§ **EXERCISE**: Begin at the line containing "The width and" and copy exactly through the last line of the listing, skipping every picture.

::::::::::

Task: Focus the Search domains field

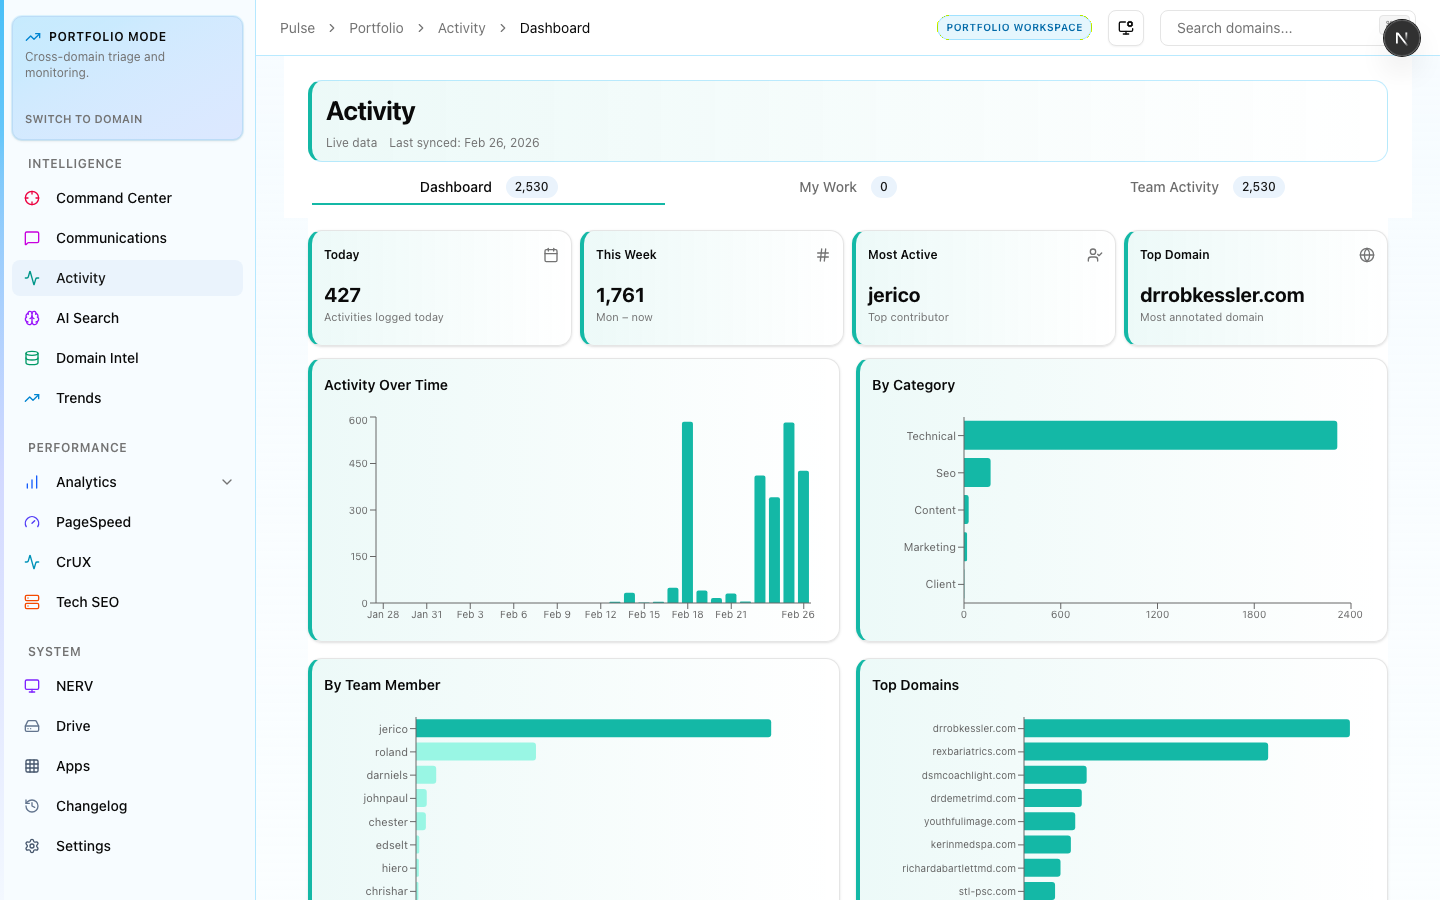Action: pyautogui.click(x=1270, y=28)
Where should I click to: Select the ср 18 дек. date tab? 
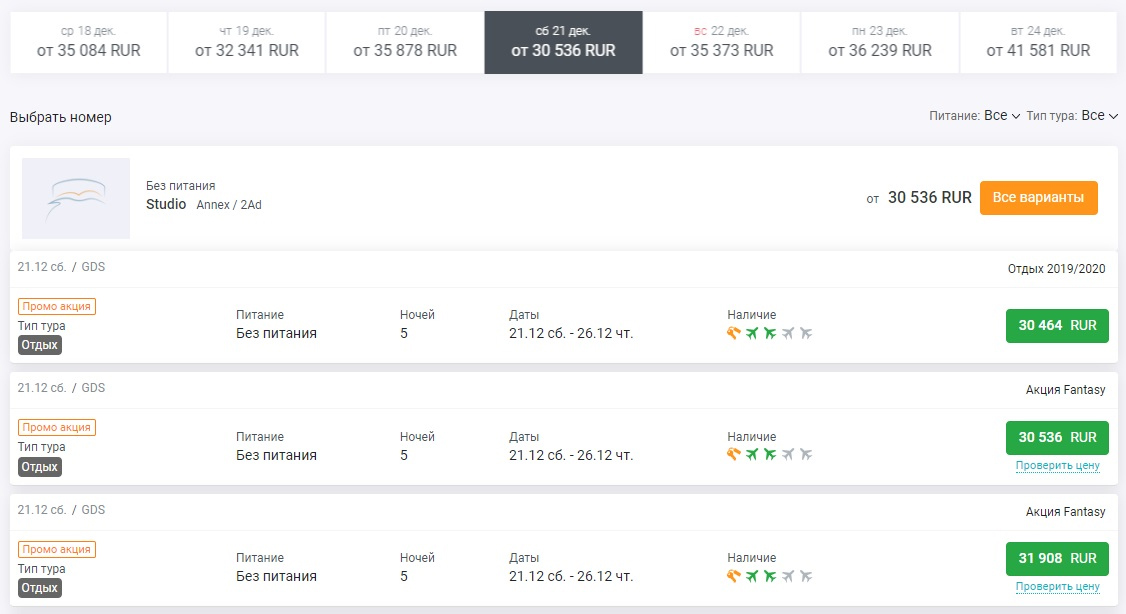pos(89,43)
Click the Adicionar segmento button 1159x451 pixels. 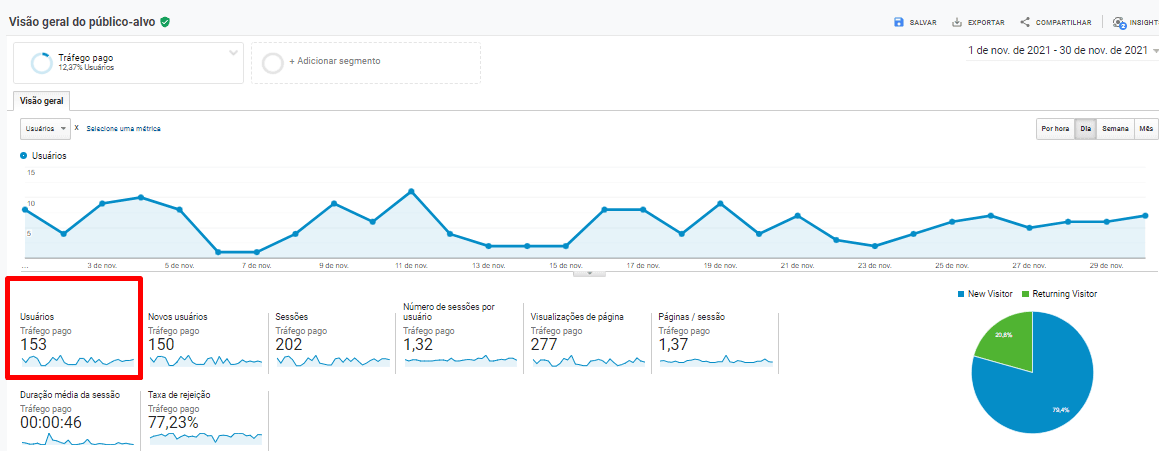click(x=334, y=61)
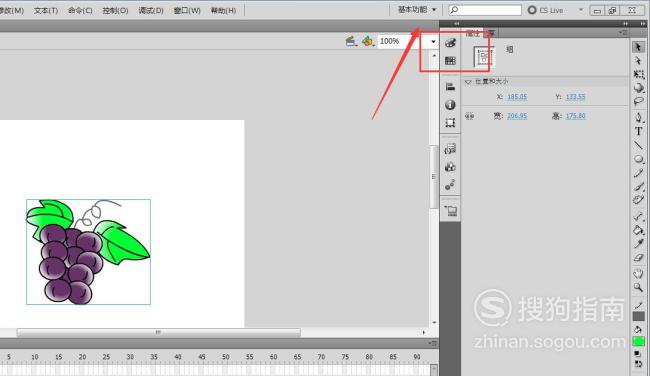Select the Lasso tool
Image resolution: width=650 pixels, height=376 pixels.
tap(638, 102)
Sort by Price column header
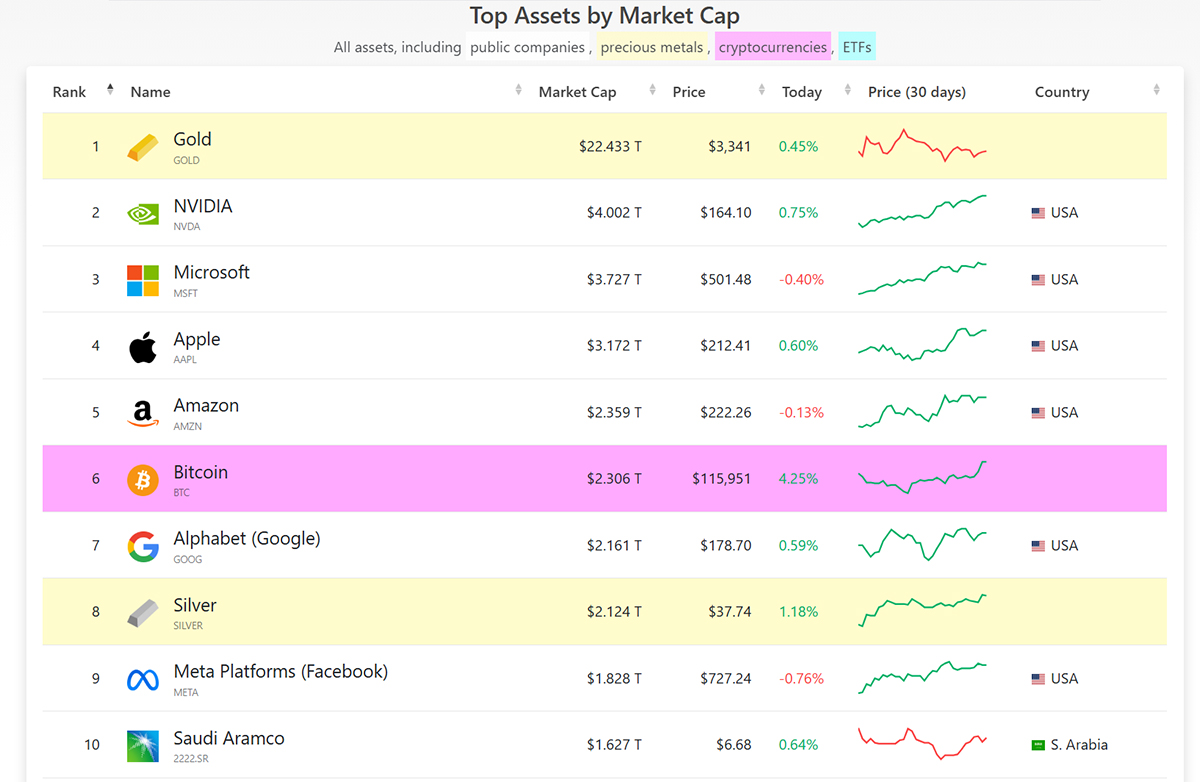1200x782 pixels. (689, 92)
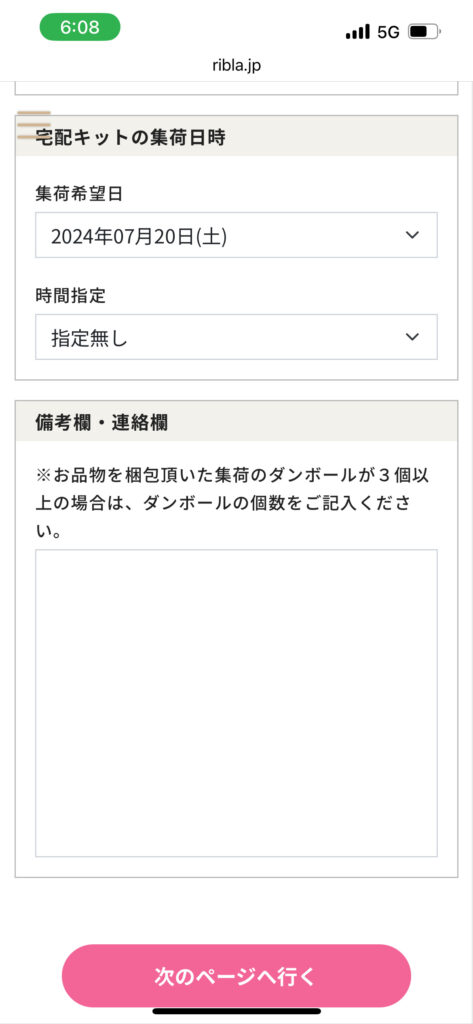Tap the ribla.jp address text
The image size is (473, 1024).
click(236, 66)
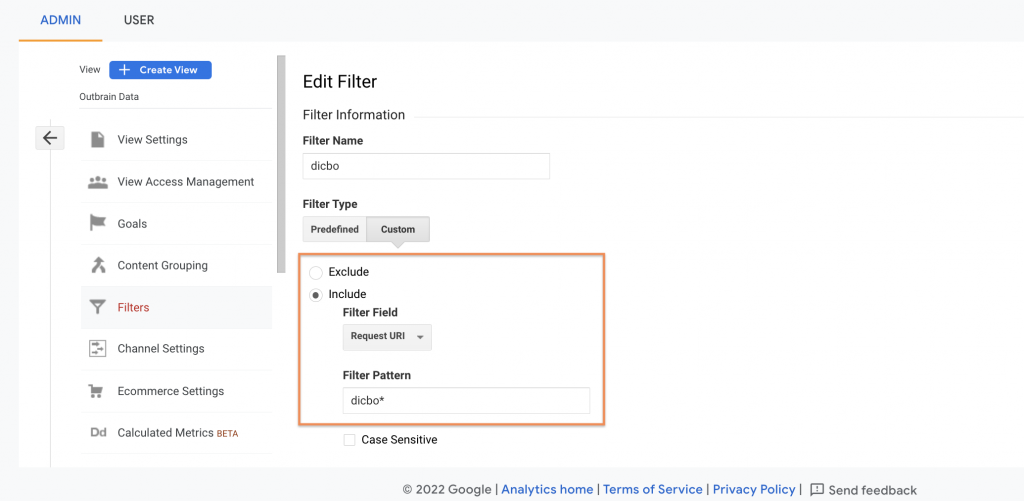Image resolution: width=1024 pixels, height=501 pixels.
Task: Click the Create View button
Action: tap(160, 70)
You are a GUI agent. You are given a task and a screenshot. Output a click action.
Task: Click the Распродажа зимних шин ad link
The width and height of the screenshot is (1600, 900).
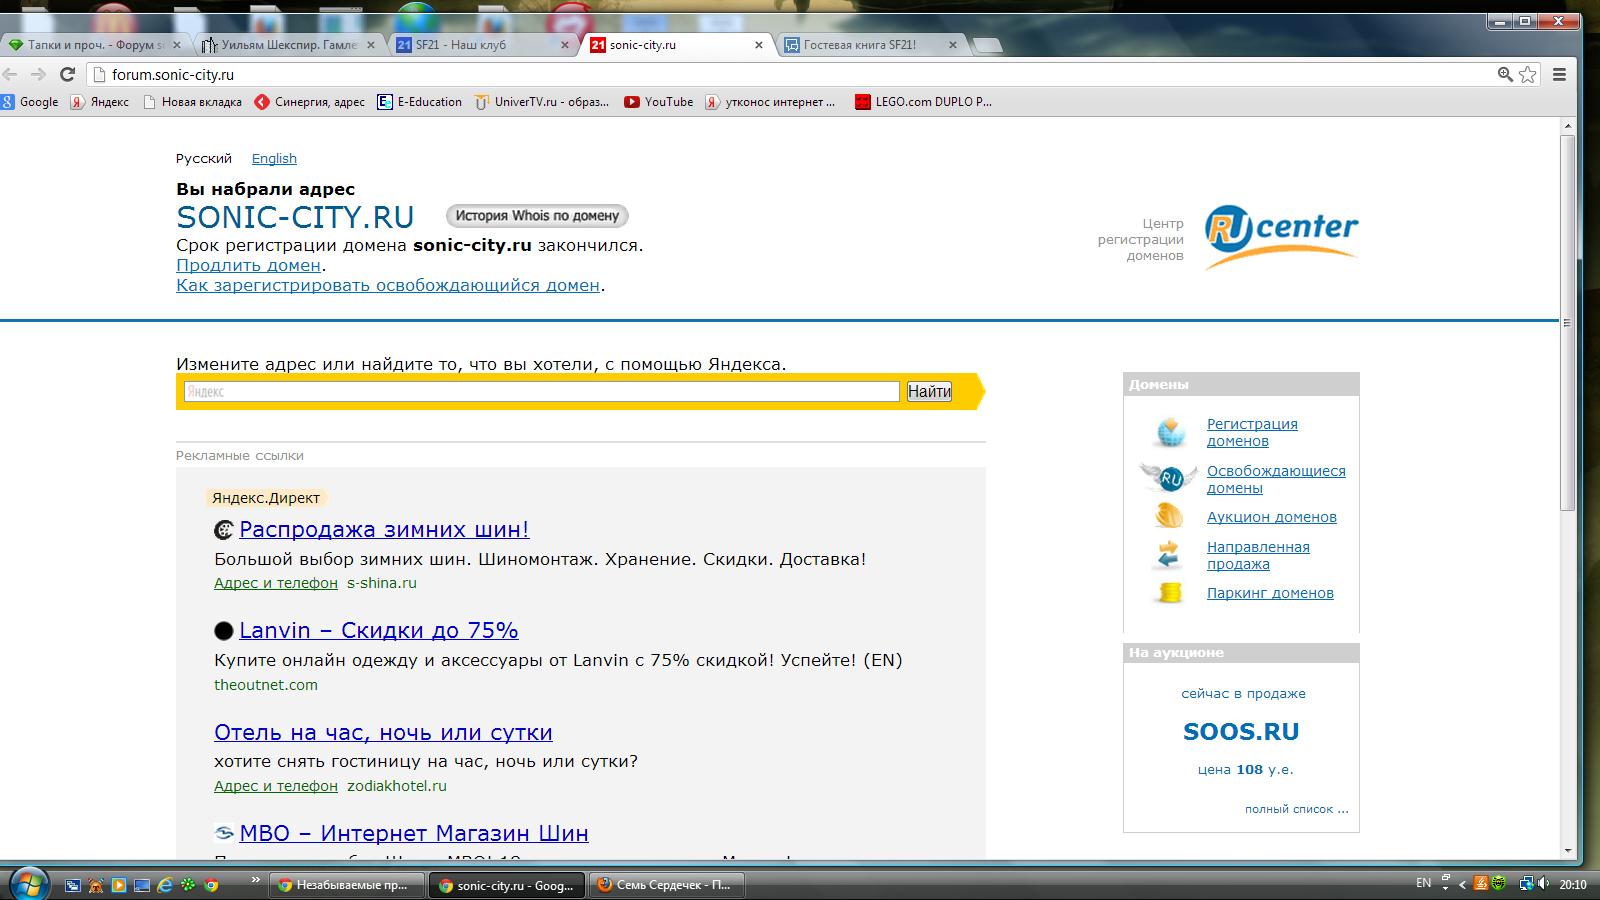(384, 530)
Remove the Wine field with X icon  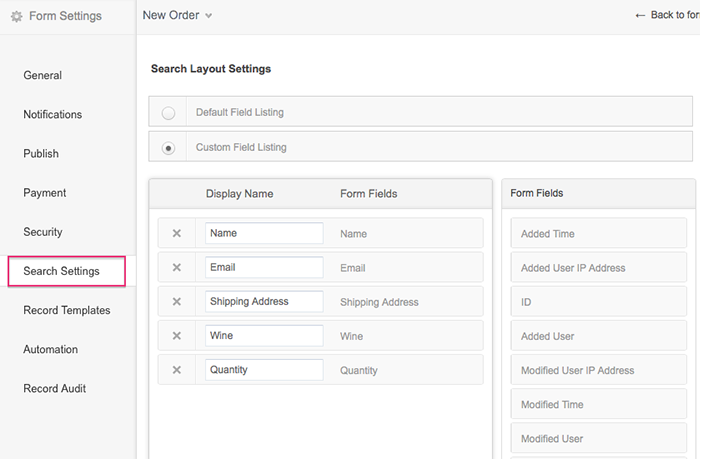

::::::::::

§ **RESULT OF THE TASK**:
The width and height of the screenshot is (1600, 900).
(384, 530)
Remove the Wine field with X icon  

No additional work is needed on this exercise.